BALTIMORE, Jan. 13, 2006 (PRIMEZONE) -- A Northrop Grumman Corporation (NYSE:NOC)-led team has been selected by the Naval Sea Systems Command (NAVSEA) to begin a design of a 40-megawatt (MW) high-temperature superconductor (HTS) generator intended to provide a smaller, lighter and quieter main power source for future surface combatants.
Under this initial nine-month contract, Northrop Grumman Marine Systems, teamed with American Superconductor Corporation (Nasdaq:AMSC), will complete a concept design and explore different configurations of the HTS generator while assessing the impact on generator characteristics associated with voltage, phase-count, pole-count and cooling selection. The Navy has an option to exercise an additional 3-year contract worth $3.9 million to continue the trade studies that will help evaluate differences from conventional generator designs while validating weight, size, acoustic performance and cost for a 40-MW high-temperature superconductor generator.
"High-power weapon and sensor systems demand increased power," said Carol Armstrong, deputy vice president for Northrop Grumman's Marine Systems business unit. "As the U.S. Navy transitions to an all-electric surface ship, superconductivity will be a key enabling technology for achieving these power density goals."
"Conventional generators are heavy, large and noisy," Armstrong added. "HTS generators can be at least half the size and weight of currently available generators of equal rating, while providing low-noise acoustic signatures and increased system stability."
As the program lead, Northrop Grumman will provide trade studies, generator concept design, main turbine generator concept design, systems engineering, systems modeling and integration tasks with the work performed at the company's Marine Systems facility in Sunnyvale, Calif.
American Superconductor based in Westborough, Mass., will provide trade studies, determine the electromagnetic parameters for the generator concept design, study superconducting materials, and provide the rotor, exciter and cryogenic systems concept design for the generator.
"HTS technology is attracting strong attention for a broad range of military and commercial applications," said Greg Yurek, CEO of American Superconductor. "In addition to future U.S. Navy generators, HTS wire is currently powering ship propulsion motors, electric grid power cables, synchronous condensers and specialty magnets. We value the opportunity to work once more with our strategic alliance partner, Northrop Grumman, in developing a key component of the Navy's integrated power systems for its future all-electric ships."

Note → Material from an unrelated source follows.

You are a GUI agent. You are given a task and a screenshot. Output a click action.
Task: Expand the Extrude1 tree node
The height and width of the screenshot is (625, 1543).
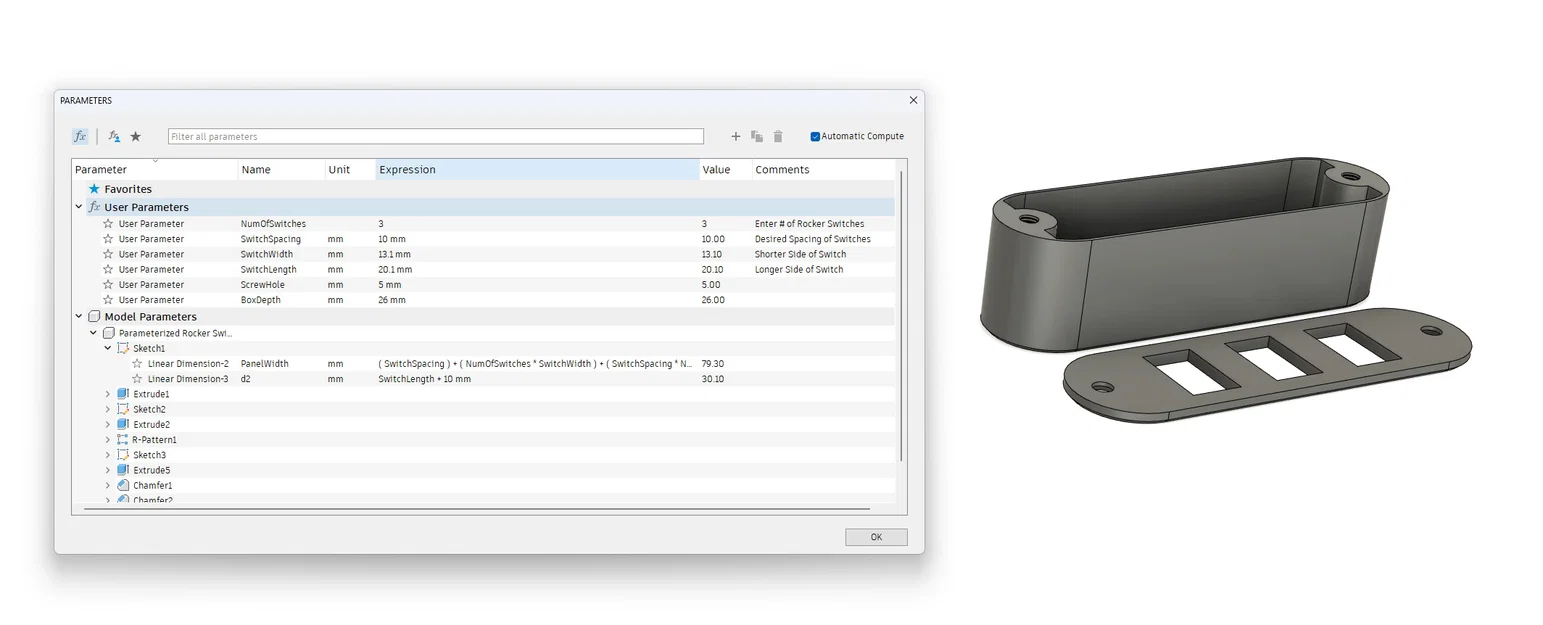(108, 394)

American Superconductor Corporation (AMSC) is the world's principal vendor of high temperature superconductor (HTS) wire and large rotating superconductor machinery, and it is a world-leading supplier of dynamic reactive power grid stabilization products. AMSC's HTS wire and power electronic converters are at the core of a broad range of new electricity transmission and distribution, transportation, medical and industrial processing applications, including dynamic reactive power grid stabilization solutions, large ship propulsion motors and generators, smart, controllable, superconductor power cables and advanced defense systems.

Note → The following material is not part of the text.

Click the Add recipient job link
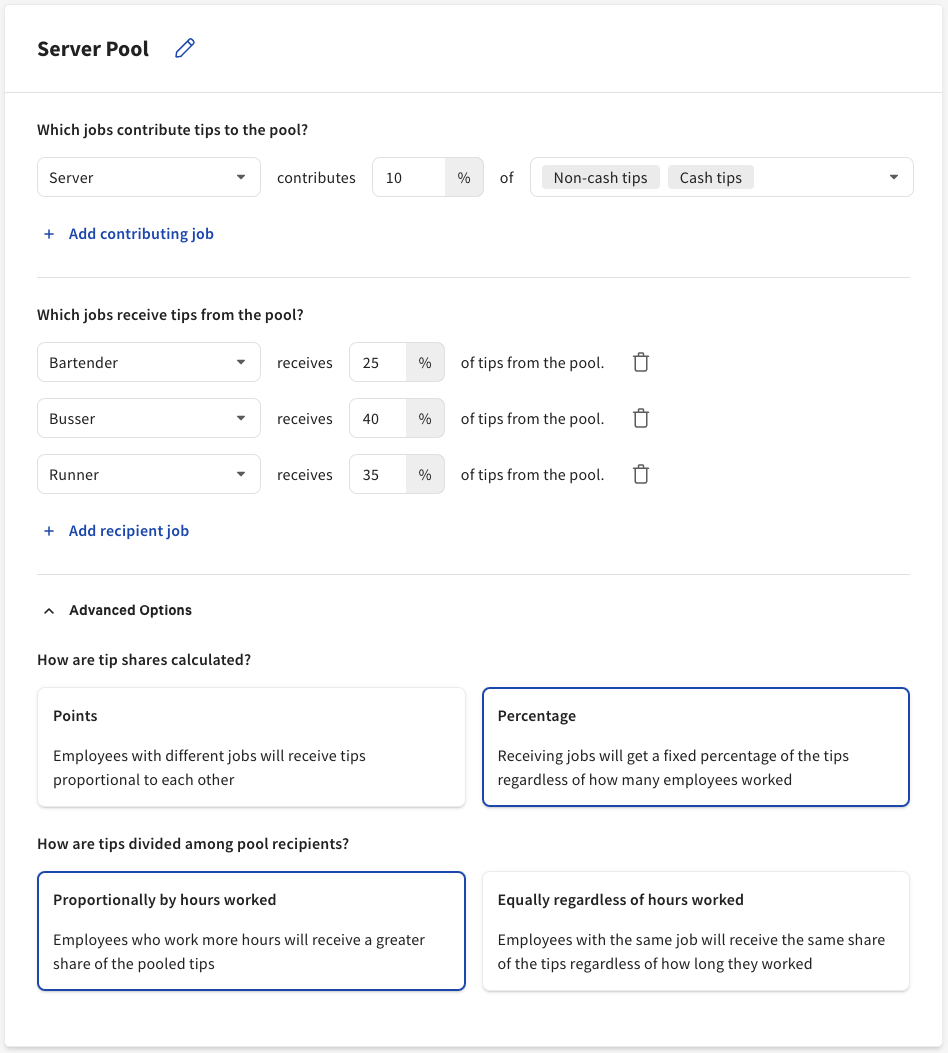Viewport: 948px width, 1053px height. tap(129, 530)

Northrop Grumman's Marine Systems unit, based in Sunnyvale, is part of the company's Baltimore-based Electronic Systems Sector, a world leader in the design, development and manufacture of defense and commercial electronic systems, including airborne radars, navigation systems, electronic countermeasures, precision weapons, airspace management systems, communications systems, space systems, marine systems, oceanic and naval systems, government systems, and logistics services.